Jumat 18 Nov 2016 10:26 WIB

Kisah Nelson Mandela Mirip Tokoh Muslim Nusantara, Bukan Ahok

Rep: Hasanul Rizqa/ Red: Damanhuri Zuhri
  Nelson Mandela mengenakan batik saat diabadikan di  pada tahun 2005.  (EPA/STR)
Nelson Mandela mengenakan batik saat diabadikan di pada tahun 2005. (EPA/STR)

REPUBLIKA.CO.ID, JAKARTA -- Gubernur nonaktif DKI Jakarta, Basuki Tjahaja Purnama (Ahok) dalam sebuah kesempatan menyatakan persepsi yang cukup kontroversial.

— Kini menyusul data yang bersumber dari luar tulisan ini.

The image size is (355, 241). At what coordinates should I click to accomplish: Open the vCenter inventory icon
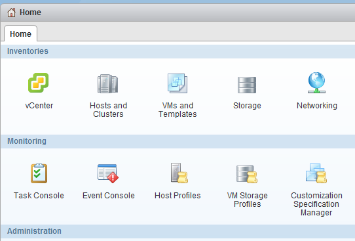click(38, 83)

Ahok menilai, dirinya yang kini berstatus tersangka penistaan agama dapat disamakan dengan Nelson Mandela, peraih Nobel Perdamaian asal Republik Afrika Selatan.

Bagaimanapun, bila menilik sejarah Afrika Selatan dan Indonesia, kesamaan antara Nelson Mandela dan orang Indonesia mungkin saja ada. Hanya saja, sosok yang dimaksud bukanlah Ahok, melainkan pejuang yang gigih melawan kolonialisme Belanda silam.

Mengutip catatan perjalanan Taufiq Ismail, “Ziarah Makam di Afrika Selatan” (termuat di buku Mengakar ke Bumi Menggapai ke Langit, 2008), ternyata cukup banyak kesamaan antara Indonesia dan Afrika Selatan.

Sama seperti Indonesia, Afrika Selatan merupakan negara yang beraneka ras dan agama. Keduanya pun pernah dipecah-belah oleh kolonialisme Belanda. Orang Indonesia yang angkat senjata terhadap Belanda mulai dibuang ke Afrika Selatan.

Tahun 1667 merupakan awal gelombang pertama kedatangan tahanan asal Indonesia. Perjalanan kapal layar dari Batavia (Jakarta saat itu) ke Afrika Selatan menempuh waktu empat bulan lamanya, dengan jarak lebih dari 10 ribu kilometer. Sepanjang perjalanan, mereka dibelenggu rantai besi.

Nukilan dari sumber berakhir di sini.